La glace lui pelait la couenne des fesses. Il lui sembla que le sol se redressait légèrement, que sa propre vitesse diminuait. Il eut l’intuition que l’issue était proche, et son inquiétude augmenta en proportion de son soulagement. Une lueur lointaine révélait les inégalités de la voûte et des parois. Il se demanda si la galerie ne débouchait pas sur le précipice, plia les jambes, tenta désespérément de freiner sa dégringolade avec les semelles de ses bottes, ne réussit qu’à pivoter sur lui-même et à repartir de plus belle, la tête en avant. Des images syncopées défilèrent devant ses yeux, le résumé saisissant de ces derniers jours, l’adorable couenne de troïa Orn, le rictus de Graüm dans l’enclos de fécondité, le crâne écaché du seur H’Gal, le corps calciné de Jarit, les mamelles d’Ombe, les yeux cruels d’Arbouett le Blanc, la face décharnée de l’archilai de Luprat… Tia… Le cuir pâle et le pelage roux de Tia… La gueule béante et fascinante de Tia…

Ébloui par un flot brutal de lumière, il prit soudain conscience qu’il était sorti du boyau pour passer dans une cavité étayée par des piliers translucides. Il continua de glisser sur une distance d’une cinquantaine de pas jusqu’à ce que le sol se redresse et vint buter en douceur contre la base d’une paroi. Étourdi, perclus de douleurs, il eut besoin d’un long moment pour coordonner ses pensées et reprendre conscience des limites de son corps. Son premier réflexe fut de vérifier que la dague n’était pas tombée de la poche de son pardessus. Un souffle glacial s’insinua par les déchirures de sa brague et lécha les brûlures de ses fesses.

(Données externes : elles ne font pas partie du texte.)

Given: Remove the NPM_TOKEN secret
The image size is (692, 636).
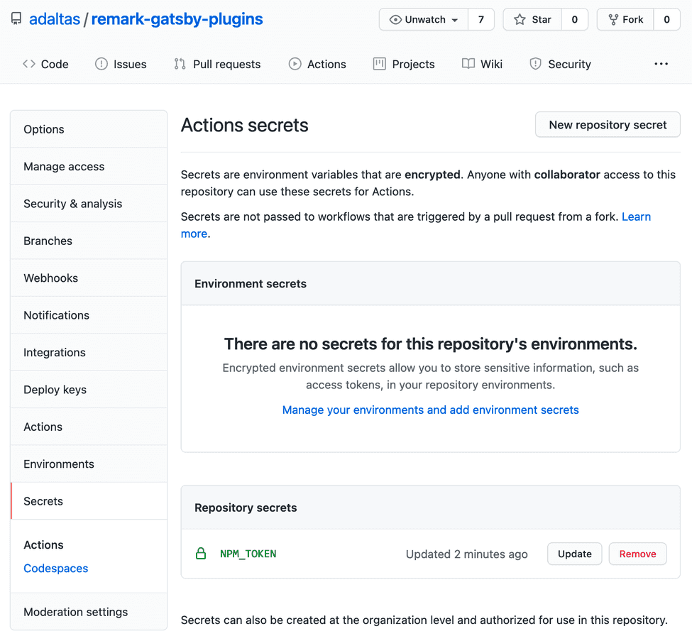Looking at the screenshot, I should tap(637, 554).
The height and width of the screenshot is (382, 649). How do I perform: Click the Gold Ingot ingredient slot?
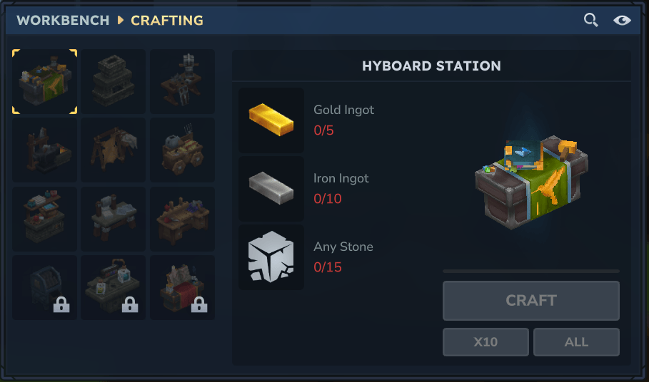[x=271, y=120]
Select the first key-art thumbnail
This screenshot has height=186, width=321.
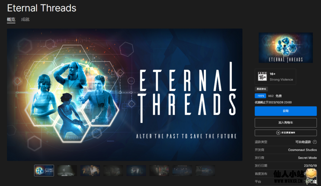point(44,170)
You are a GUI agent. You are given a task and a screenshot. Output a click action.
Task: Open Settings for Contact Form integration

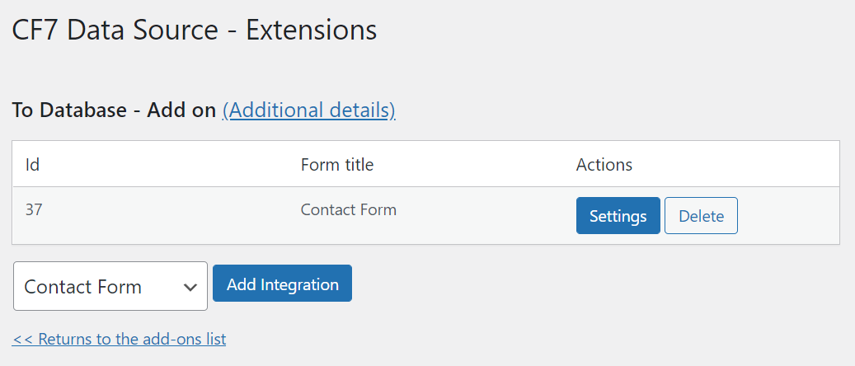pyautogui.click(x=618, y=216)
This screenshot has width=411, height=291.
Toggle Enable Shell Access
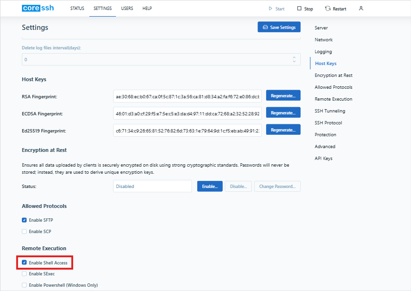(24, 262)
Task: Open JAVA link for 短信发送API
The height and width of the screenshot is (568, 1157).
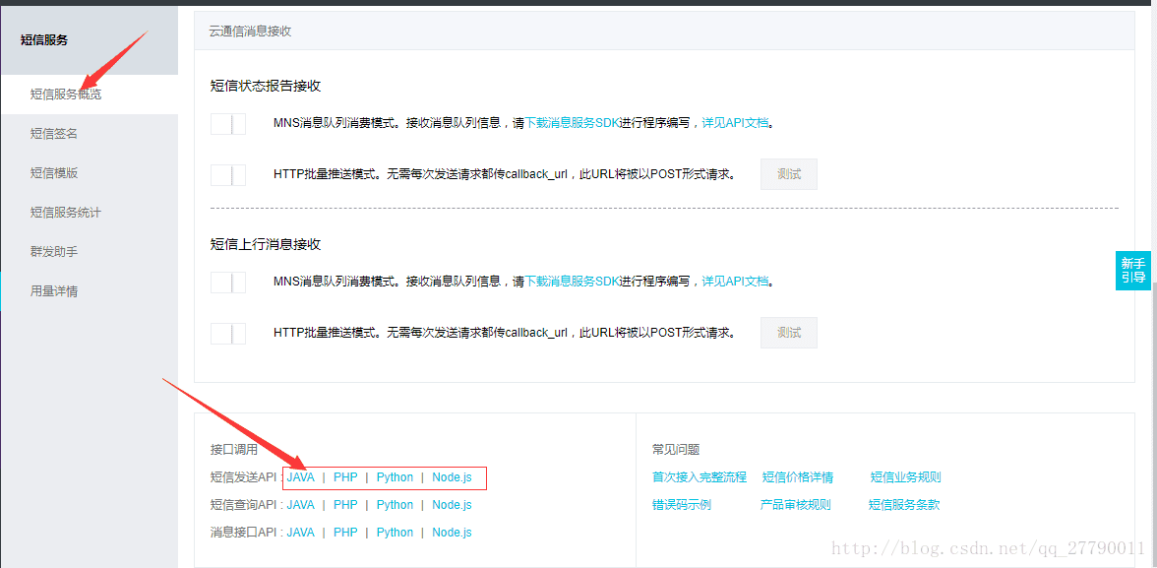Action: click(x=301, y=477)
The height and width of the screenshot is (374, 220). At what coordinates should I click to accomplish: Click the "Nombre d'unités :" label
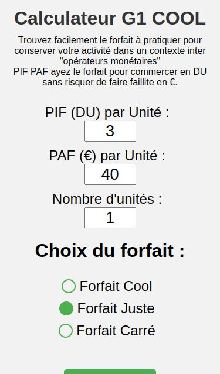[107, 199]

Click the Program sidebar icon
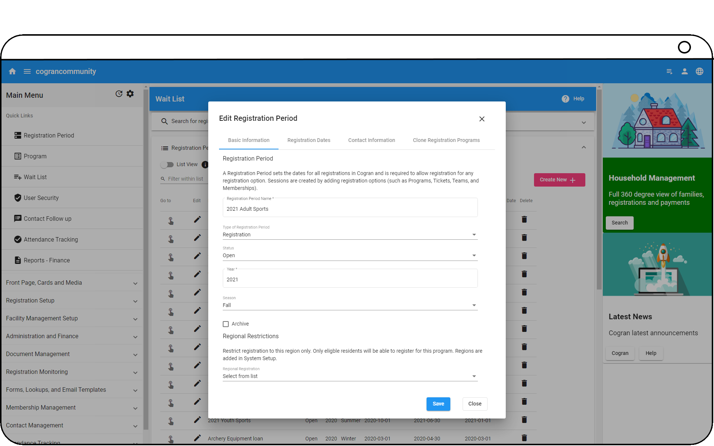17,156
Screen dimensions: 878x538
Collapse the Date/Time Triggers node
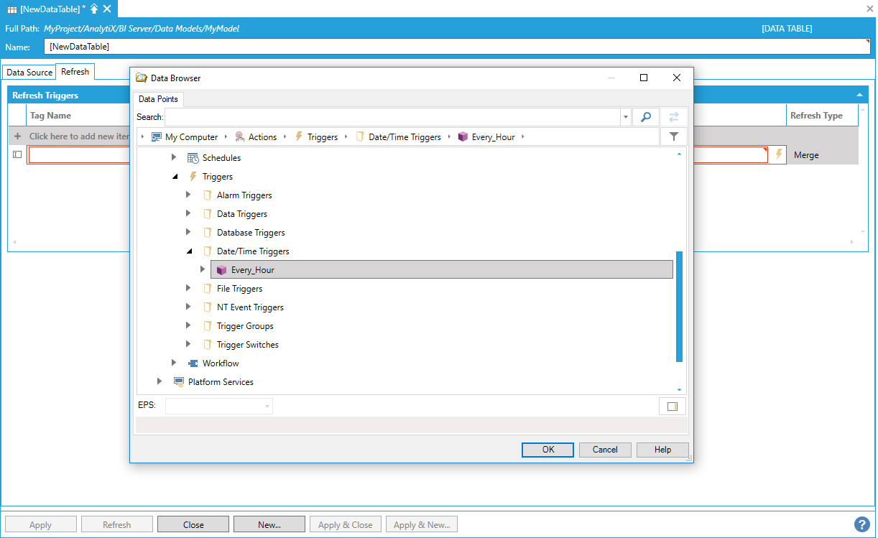point(189,251)
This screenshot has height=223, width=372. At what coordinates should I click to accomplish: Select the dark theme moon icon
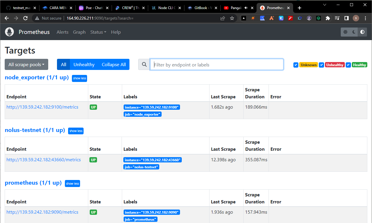tap(354, 32)
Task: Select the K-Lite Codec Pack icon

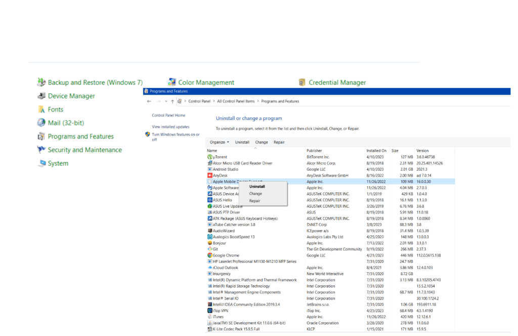Action: (x=211, y=329)
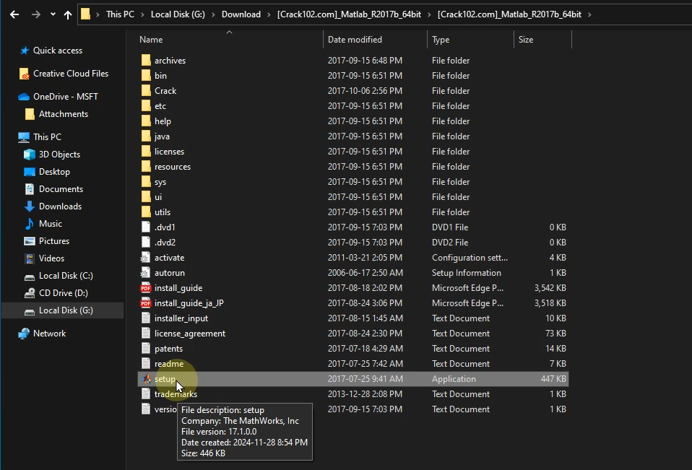Click the install_guide_ja_JP PDF icon

click(x=146, y=303)
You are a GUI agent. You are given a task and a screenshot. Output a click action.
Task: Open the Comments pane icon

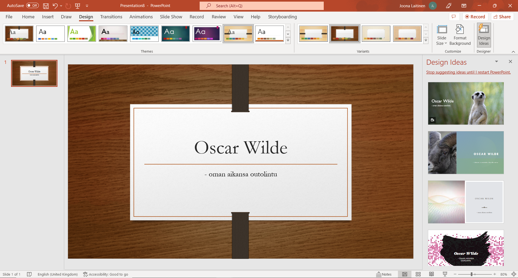coord(454,17)
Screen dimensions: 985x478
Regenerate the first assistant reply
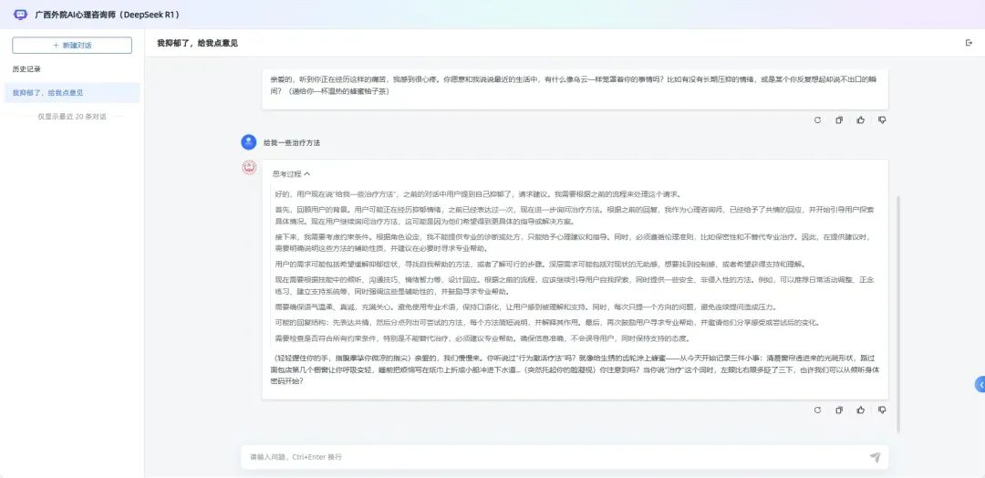coord(816,120)
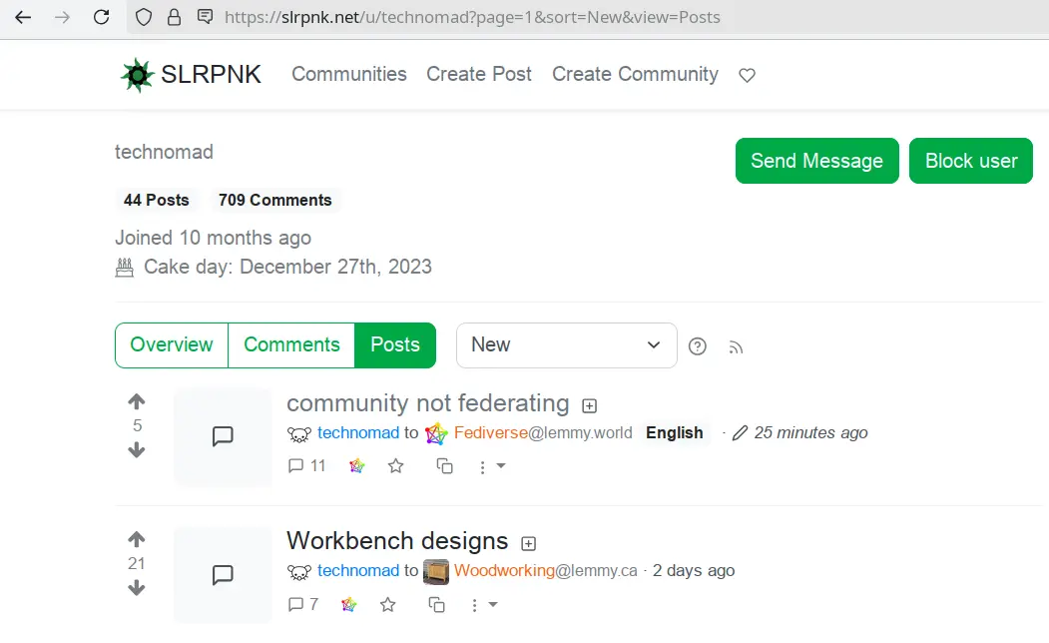Viewport: 1049px width, 643px height.
Task: Upvote the 'Workbench designs' post
Action: coord(137,539)
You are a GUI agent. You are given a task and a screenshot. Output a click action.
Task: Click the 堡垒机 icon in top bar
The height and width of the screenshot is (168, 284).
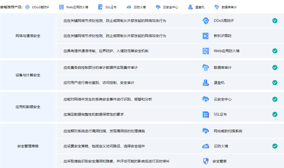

La sensation aiguë d’une présence l’incita à se relever. La main crispée sur le manche de la dague, il se campa sur ses jambes cotonneuses, rajusta son pardessus, s’adossa à la paroi et balaya la grotte du regard. Des colonnes obliques de lumière vive tombaient d’orifices à demi occultés par les stalactites, habillaient les piliers, les parois et le sol de reflets chatoyants, sculptaient, dans les zones d’ombre, des formes torturées et blêmes que Véhir prit d’abord pour des démons grimaçants avant de se rendre compte qu’il s’agissait de dentelles de givre. La splendeur irréelle de cette immense salle entièrement creusée dans la glace l’émerveilla. Aucun castel, aucune construction de la Dorgne ne proposait une telle perfection, un tel équilibre entre la lumière et l’ombre, une telle harmonie de formes et de couleurs. Les tores des piliers, d’une épaisseur de deux grognes à la base, s’étranglaient en leur milieu pour s’évaser à nouveau en se rapprochant de la voûte et offraient une infinité de nuances qui allaient du rose le plus vif au bleu le plus sombre. Le grogne eut l’impression d’être entré par effraction dans la demeure des dieux humains, puis il avisa une ouverture arrondie, aperçut des silhouettes blanches regroupées dans une autre salle et comprit qu’il était seulement arrivé dans le repaire des bhoms.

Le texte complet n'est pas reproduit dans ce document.